START Data to examine

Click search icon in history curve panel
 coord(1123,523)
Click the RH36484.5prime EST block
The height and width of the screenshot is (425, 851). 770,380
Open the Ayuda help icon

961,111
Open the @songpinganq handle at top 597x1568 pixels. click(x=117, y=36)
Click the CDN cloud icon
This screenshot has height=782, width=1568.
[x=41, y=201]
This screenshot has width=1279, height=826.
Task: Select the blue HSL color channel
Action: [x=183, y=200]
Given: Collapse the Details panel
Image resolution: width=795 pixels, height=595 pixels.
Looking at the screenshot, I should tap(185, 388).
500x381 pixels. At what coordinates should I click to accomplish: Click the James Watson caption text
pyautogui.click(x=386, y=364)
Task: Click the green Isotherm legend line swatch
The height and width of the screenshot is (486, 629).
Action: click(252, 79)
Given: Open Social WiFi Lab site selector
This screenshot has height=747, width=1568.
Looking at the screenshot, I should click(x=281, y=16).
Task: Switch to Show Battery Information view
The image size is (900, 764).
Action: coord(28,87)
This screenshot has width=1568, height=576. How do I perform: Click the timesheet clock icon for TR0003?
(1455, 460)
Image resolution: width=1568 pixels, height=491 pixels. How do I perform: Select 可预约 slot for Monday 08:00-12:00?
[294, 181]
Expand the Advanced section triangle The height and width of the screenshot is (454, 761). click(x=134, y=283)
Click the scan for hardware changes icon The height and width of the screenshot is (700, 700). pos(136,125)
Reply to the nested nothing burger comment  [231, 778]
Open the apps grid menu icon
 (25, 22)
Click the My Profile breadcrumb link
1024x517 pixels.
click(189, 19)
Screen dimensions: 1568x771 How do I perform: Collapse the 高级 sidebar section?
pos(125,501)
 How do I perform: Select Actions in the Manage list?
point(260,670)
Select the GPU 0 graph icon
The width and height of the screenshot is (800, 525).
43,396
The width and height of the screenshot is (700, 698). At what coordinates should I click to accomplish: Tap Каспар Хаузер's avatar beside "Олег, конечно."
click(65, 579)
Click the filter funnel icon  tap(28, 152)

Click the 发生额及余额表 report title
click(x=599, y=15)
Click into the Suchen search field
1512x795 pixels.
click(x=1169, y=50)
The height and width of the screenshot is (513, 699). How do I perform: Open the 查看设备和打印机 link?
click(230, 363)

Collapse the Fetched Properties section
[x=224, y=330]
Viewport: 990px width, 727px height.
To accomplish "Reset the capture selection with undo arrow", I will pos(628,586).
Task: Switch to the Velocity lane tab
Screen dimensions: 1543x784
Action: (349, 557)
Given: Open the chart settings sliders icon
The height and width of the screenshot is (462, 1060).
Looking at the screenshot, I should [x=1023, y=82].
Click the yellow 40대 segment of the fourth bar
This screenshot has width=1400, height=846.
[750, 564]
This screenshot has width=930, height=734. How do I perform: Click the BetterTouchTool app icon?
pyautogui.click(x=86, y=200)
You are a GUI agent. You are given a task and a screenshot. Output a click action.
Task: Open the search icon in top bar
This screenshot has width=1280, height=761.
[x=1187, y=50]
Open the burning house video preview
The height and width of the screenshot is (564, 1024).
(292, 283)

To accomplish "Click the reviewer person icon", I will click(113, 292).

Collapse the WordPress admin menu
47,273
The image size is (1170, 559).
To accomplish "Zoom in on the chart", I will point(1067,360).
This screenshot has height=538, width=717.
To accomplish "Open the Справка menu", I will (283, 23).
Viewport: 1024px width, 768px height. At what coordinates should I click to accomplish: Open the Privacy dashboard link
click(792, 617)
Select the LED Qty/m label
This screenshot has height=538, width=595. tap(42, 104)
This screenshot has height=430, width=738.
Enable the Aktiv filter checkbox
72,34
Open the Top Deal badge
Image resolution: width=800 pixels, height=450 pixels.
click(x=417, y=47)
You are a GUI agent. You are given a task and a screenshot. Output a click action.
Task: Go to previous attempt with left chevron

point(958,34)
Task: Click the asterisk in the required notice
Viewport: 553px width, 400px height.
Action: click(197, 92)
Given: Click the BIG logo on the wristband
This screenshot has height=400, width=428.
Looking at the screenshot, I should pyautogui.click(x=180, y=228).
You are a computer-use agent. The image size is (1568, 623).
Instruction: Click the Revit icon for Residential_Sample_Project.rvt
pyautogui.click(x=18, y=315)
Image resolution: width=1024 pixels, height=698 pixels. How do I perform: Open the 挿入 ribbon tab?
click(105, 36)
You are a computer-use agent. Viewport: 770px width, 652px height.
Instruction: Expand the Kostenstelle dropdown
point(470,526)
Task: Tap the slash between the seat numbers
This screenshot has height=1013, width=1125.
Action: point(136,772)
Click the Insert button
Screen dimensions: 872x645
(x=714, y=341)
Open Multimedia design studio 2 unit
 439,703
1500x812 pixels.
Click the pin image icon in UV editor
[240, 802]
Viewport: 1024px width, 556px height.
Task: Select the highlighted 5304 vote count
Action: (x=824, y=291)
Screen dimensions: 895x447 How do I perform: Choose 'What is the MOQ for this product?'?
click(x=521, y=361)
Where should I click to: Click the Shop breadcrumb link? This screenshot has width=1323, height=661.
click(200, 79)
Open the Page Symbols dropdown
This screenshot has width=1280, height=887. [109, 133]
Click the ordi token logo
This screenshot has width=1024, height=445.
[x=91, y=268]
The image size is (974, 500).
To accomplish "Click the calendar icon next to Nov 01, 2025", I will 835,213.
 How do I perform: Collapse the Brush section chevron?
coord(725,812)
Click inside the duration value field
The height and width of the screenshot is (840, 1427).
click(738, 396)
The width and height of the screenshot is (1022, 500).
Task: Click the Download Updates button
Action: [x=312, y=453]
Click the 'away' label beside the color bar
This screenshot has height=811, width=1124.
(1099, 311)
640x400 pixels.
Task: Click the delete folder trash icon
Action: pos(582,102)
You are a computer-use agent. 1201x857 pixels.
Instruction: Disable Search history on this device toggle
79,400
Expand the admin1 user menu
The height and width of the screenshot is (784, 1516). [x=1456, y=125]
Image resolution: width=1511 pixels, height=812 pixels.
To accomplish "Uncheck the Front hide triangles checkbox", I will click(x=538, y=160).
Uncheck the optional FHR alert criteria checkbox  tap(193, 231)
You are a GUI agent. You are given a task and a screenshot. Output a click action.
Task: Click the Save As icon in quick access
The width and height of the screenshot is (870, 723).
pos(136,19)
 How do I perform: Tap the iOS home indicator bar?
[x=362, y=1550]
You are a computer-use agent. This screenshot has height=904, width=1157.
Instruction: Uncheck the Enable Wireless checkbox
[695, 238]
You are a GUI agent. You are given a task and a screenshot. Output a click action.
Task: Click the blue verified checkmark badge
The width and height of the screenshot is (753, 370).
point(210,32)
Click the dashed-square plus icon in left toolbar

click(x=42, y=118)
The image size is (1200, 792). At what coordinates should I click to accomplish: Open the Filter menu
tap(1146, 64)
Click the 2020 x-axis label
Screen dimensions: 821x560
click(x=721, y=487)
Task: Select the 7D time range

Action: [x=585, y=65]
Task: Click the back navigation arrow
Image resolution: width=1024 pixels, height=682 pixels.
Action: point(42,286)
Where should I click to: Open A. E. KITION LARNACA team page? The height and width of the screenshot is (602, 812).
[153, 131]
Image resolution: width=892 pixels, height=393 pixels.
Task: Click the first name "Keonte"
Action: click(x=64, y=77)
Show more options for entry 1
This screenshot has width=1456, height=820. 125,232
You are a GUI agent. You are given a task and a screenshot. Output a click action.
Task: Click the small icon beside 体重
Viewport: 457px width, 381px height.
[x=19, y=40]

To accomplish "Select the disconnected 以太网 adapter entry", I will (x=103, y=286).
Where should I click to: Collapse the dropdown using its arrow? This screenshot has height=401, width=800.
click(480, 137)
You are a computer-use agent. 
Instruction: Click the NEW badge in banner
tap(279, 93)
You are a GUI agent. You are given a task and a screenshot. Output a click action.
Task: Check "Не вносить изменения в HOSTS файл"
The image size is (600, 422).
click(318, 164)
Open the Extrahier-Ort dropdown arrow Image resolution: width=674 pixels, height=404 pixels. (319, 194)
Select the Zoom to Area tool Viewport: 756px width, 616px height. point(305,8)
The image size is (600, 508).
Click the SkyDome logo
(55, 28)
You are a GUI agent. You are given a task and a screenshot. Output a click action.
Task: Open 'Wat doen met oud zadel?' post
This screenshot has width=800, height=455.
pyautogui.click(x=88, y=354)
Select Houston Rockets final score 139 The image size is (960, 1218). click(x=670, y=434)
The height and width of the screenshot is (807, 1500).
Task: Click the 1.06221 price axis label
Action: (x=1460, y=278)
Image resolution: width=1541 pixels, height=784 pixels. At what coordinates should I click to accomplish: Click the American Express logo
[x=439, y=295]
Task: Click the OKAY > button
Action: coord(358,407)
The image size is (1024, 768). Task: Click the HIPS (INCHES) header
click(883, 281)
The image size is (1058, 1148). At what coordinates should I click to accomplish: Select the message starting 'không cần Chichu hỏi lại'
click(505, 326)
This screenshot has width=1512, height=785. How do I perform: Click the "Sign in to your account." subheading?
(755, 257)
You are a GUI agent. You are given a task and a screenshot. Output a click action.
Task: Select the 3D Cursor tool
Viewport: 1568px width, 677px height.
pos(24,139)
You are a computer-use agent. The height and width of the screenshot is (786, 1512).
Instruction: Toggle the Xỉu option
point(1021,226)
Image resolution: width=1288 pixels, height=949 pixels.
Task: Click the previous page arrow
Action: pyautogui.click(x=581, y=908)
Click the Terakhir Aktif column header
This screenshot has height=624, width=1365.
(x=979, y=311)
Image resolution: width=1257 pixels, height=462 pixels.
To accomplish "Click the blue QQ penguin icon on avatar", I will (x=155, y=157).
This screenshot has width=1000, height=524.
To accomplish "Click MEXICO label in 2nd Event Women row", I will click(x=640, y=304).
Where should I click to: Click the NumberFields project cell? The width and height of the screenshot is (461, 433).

END Data to examine

In the lines above, find the word "chart" and copy each line that contains it.

■ **Exercise solution**
Given: Open the chart settings sliders icon
To accomplish "Zoom in on the chart", I will point(1067,360).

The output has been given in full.